Distributed Execution & Scaling — Conceptual Deep Dive

Purpose and Mental Model

Agentweaver starts life as a single API pod that does everything: it serves HTTP and the live event stream, runs the orchestration graph for every run, and writes all durable state to a single-writer SQLite file. That shape is simple and correct for one instance, but it has a ceiling. This document tells the scaling story — why the single pod has to give way, and the phased path that turns one vertical box into a horizontally scalable system.

The mental model has three moving parts:

A data layer that can take writes from more than one process at a time.
A topology that separates the work that fans out widely (serving API and event streams) from the work that must own a run end-to-end (the orchestration loop).
A coordination primitive — a durable lease — that lets many identical worker processes share the pool of runs without two of them ever grabbing the same one.

A rebuild should keep these three concerns distinct. The data layer answers "where does state live and who may write it?"; the topology answers "which process does which job?"; and leasing answers "who owns this run right now?".

This page is concept-first. For the exhaustive store inventory, schema additions, and provisioning notes see Scaling data layer reference; for the operator's view see Scaling operations.

Why move off the single API pod

Two pressures push execution out of one process, and they turn out to be the same fix.

Memory: the OOM

The single pod runs every run's heavy execution state in-process. Each active run holds a live model SDK session, an in-process orchestration graph, per-run event channels, and a bounded in-memory history of recently completed runs. Memory therefore scales with concurrent + recently-completed runs multiplied by (SDK session + graph + event history). Inside a fixed container memory limit, enough parallel runs eventually exhaust it and the pod is OOM-killed.

The pod cannot simply be scaled out to relieve the pressure, because the data layer underneath it is single-writer SQLite on a ReadWriteOnce volume. That constraint pins the deployment to one replica with a recreate (not rolling) update strategy, so the old pod releases the disk before the new one attaches. Vertical growth is the only lever, and it has run out.

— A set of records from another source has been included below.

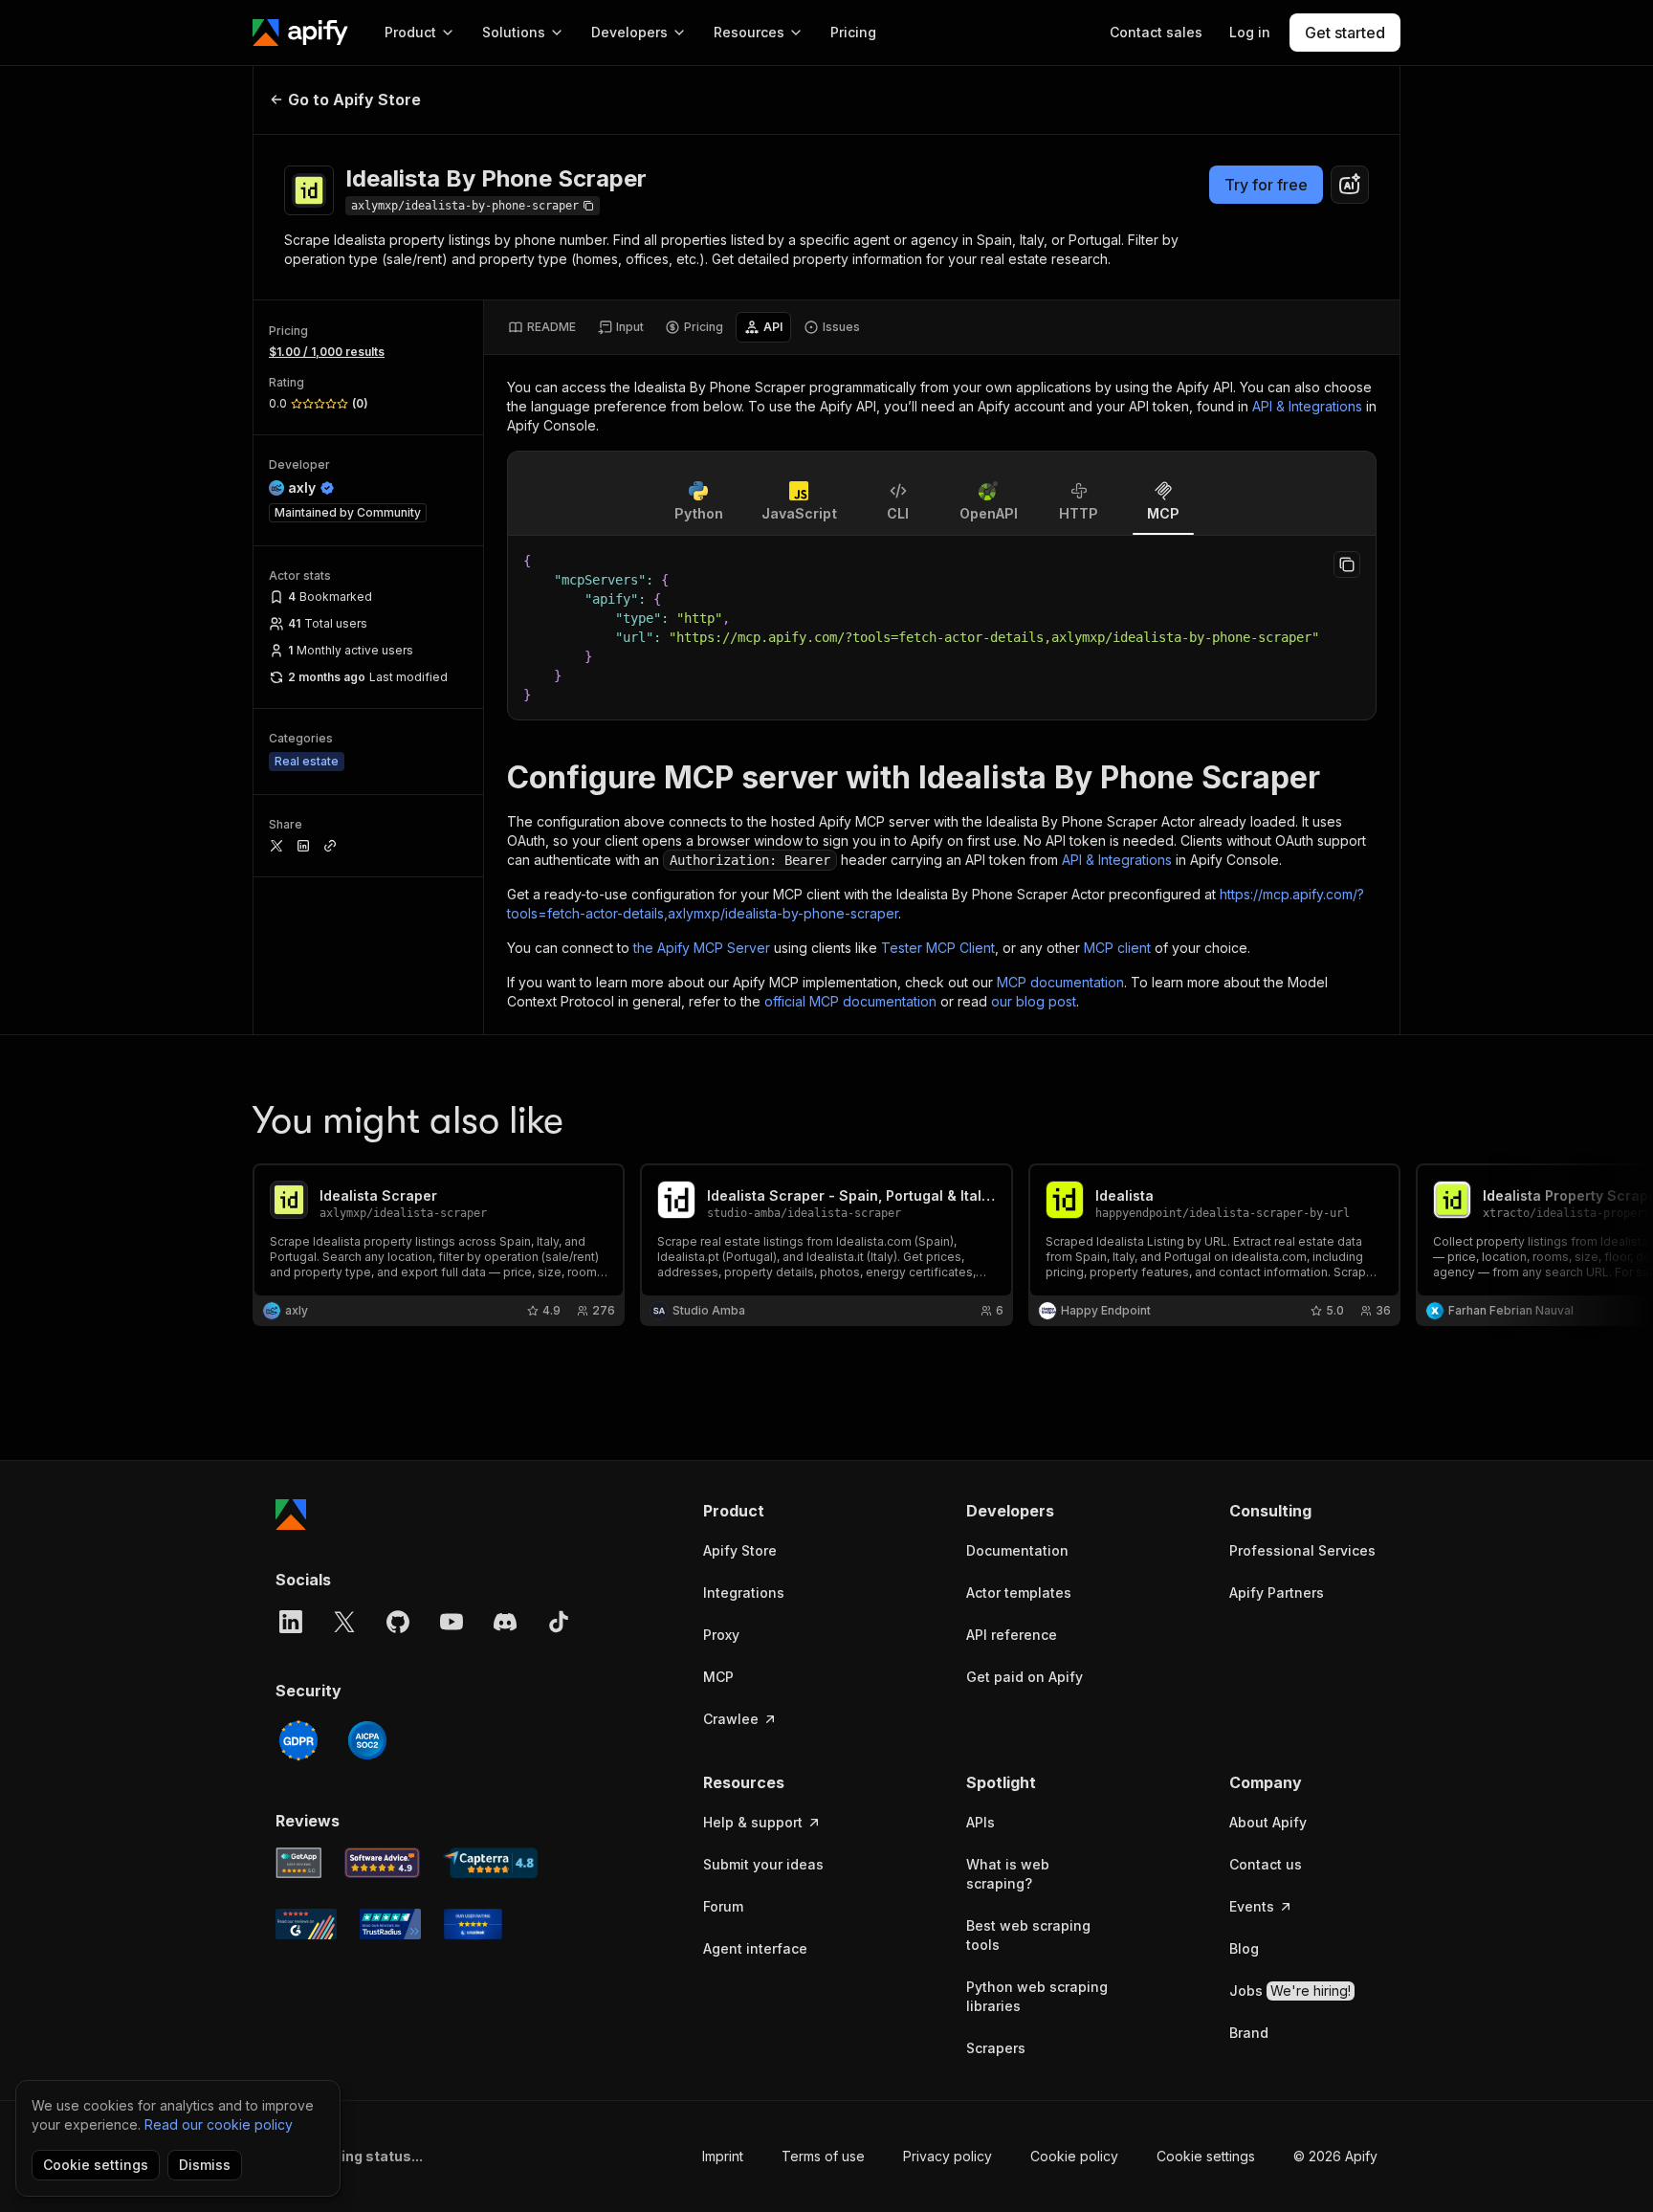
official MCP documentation (850, 1001)
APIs (980, 1822)
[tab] (541, 327)
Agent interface (755, 1948)
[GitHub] (398, 1621)
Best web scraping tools (1028, 1935)
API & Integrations (1307, 406)
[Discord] (505, 1621)
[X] (344, 1621)
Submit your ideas (763, 1864)
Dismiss (205, 2165)
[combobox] (1350, 185)
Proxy (721, 1634)
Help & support (753, 1822)
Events (1251, 1906)
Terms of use (823, 2156)
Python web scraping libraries (1037, 1996)
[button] (777, 1510)
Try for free (1266, 184)
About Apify (1268, 1822)
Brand (1248, 2032)
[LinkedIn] (291, 1621)
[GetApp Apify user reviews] (298, 1862)
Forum (723, 1906)
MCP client (1117, 948)
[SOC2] (367, 1740)
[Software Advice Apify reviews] (382, 1862)
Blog (1244, 1948)
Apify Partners (1276, 1592)
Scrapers (995, 2048)
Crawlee (731, 1719)
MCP (718, 1677)
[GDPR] (298, 1740)
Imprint (722, 2156)
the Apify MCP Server (701, 948)
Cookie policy (1074, 2156)
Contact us (1265, 1864)
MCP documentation (1060, 982)
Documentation (1017, 1550)
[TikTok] (558, 1621)
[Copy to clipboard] (1346, 564)
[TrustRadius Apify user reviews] (390, 1924)
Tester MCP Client (938, 948)
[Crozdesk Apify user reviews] (473, 1924)
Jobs (1290, 1990)
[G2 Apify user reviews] (306, 1924)
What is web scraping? (1007, 1873)
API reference (1011, 1634)
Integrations (743, 1592)
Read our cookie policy (218, 2124)
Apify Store (740, 1550)
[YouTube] (451, 1621)
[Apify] (300, 32)
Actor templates (1018, 1592)
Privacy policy (947, 2156)
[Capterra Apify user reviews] (490, 1862)
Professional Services (1302, 1550)
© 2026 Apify (1335, 2156)
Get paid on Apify (1024, 1677)
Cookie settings (1206, 2156)
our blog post (1033, 1001)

Isolation: the security boundary

Separately, each run's tool, shell, and model execution wants its own isolation boundary so that one run cannot observe or interfere with another. The natural place to put that boundary is a per-run sandbox pod.

The key insight is that memory relief and isolation are the same move. Relocating the heavy execution — the model SDK session, the in-pod runner, and tool/shell/file execution — into a per-run sandbox pod simultaneously evicts the dominant per-run footprint from the API process and gives each run its own isolated boundary. After the move, the API tier becomes a thin orchestrator: HTTP, event relay, and database. This is the foundation everything else builds on.

Isolation: the security boundary: HTTP + SSE, Orchestration graph, Model SDK session + tool exec, SQLite — single writer, HTTP + SSE, Orchestration graph, Sandbox pod, Postgres — multi-writer

The phased rollout

The scaling story did not land in one release. It is three phases that are now implemented in the codebase, each independently shippable and each gated by a flag (Sandbox:AgentExecutionMode, Database:Provider, App:Role) that defaults to the simple single-process shape, so any step can be reverted instantly.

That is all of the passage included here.